REQUIREMENTS
Print the listing below verbatim, from the line containing "Task: Click the Checksum heading label" through the line containing "Action: coord(452,213)", both included.
─── DATASET ROWS ───
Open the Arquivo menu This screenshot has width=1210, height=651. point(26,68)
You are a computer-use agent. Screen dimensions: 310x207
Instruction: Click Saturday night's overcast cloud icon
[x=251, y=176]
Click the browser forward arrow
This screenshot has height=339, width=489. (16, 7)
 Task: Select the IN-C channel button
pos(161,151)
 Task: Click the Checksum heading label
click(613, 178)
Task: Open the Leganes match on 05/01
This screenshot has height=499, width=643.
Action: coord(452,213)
───
─── DATASET ROWS ───
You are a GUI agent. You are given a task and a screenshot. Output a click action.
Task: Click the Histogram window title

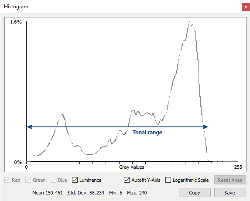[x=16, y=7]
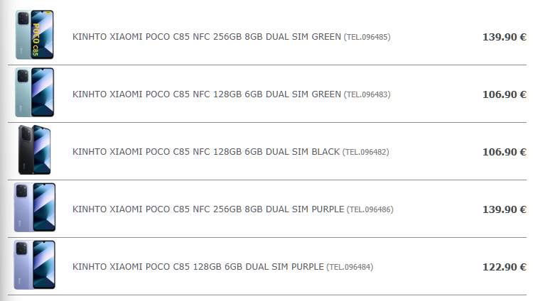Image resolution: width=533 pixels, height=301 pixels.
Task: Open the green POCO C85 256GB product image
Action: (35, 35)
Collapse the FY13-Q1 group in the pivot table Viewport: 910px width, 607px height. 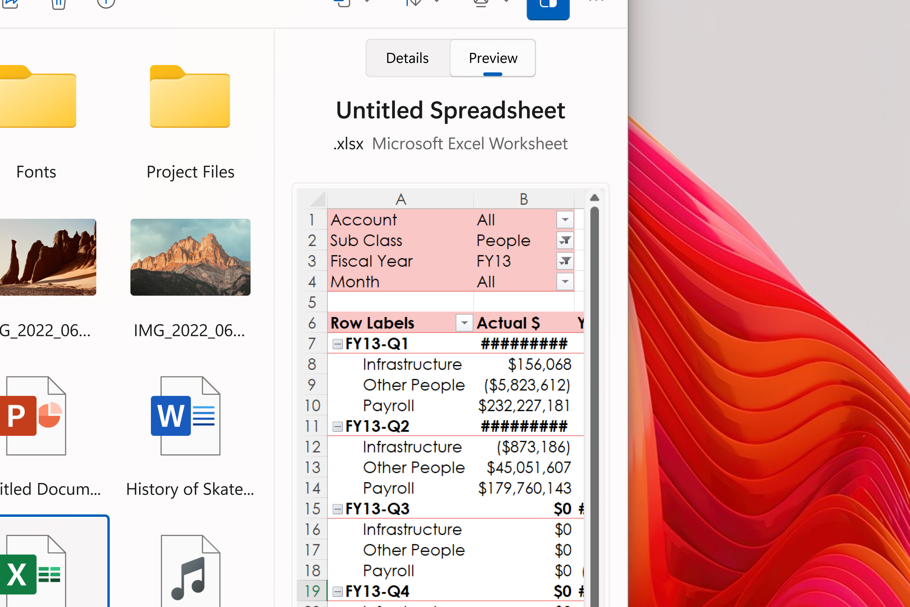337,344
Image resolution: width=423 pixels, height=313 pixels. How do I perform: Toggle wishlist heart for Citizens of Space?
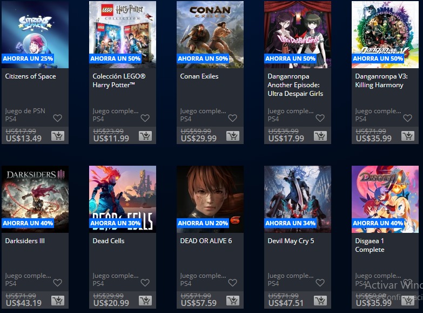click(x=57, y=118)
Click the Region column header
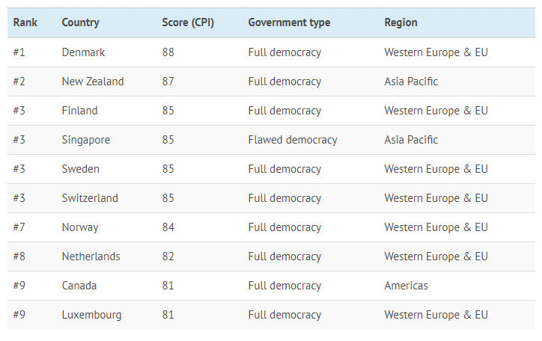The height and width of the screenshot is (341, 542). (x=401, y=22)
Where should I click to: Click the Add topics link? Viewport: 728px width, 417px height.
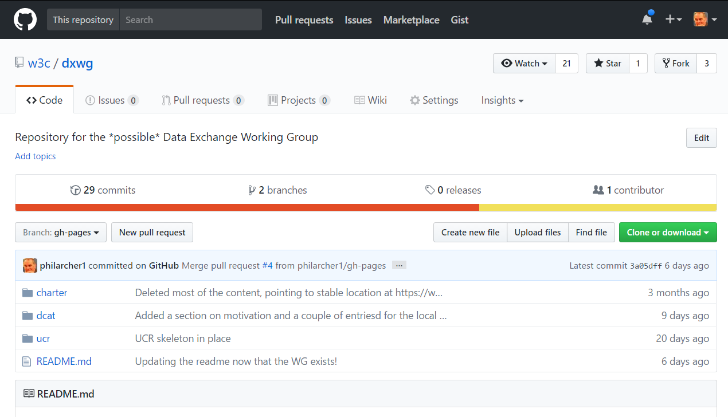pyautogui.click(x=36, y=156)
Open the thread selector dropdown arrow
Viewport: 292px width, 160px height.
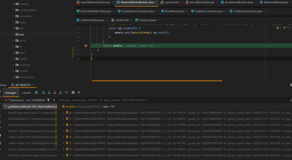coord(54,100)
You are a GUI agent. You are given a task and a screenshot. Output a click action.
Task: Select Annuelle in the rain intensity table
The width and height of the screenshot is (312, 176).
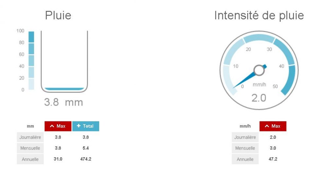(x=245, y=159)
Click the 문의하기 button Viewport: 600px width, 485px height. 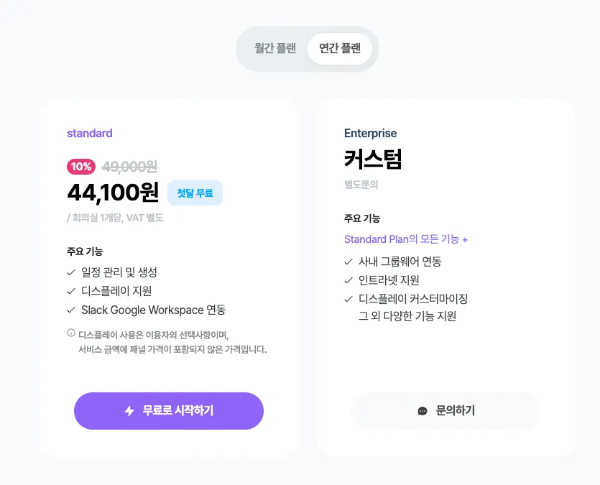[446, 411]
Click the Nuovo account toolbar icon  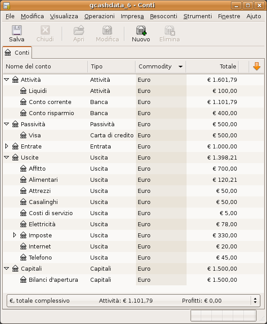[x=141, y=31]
───
SOLUTION
 Task: Click the Checksum heading label
click(613, 178)
Task: Open the Leganes match on 05/01
This screenshot has height=499, width=643.
Action: coord(452,213)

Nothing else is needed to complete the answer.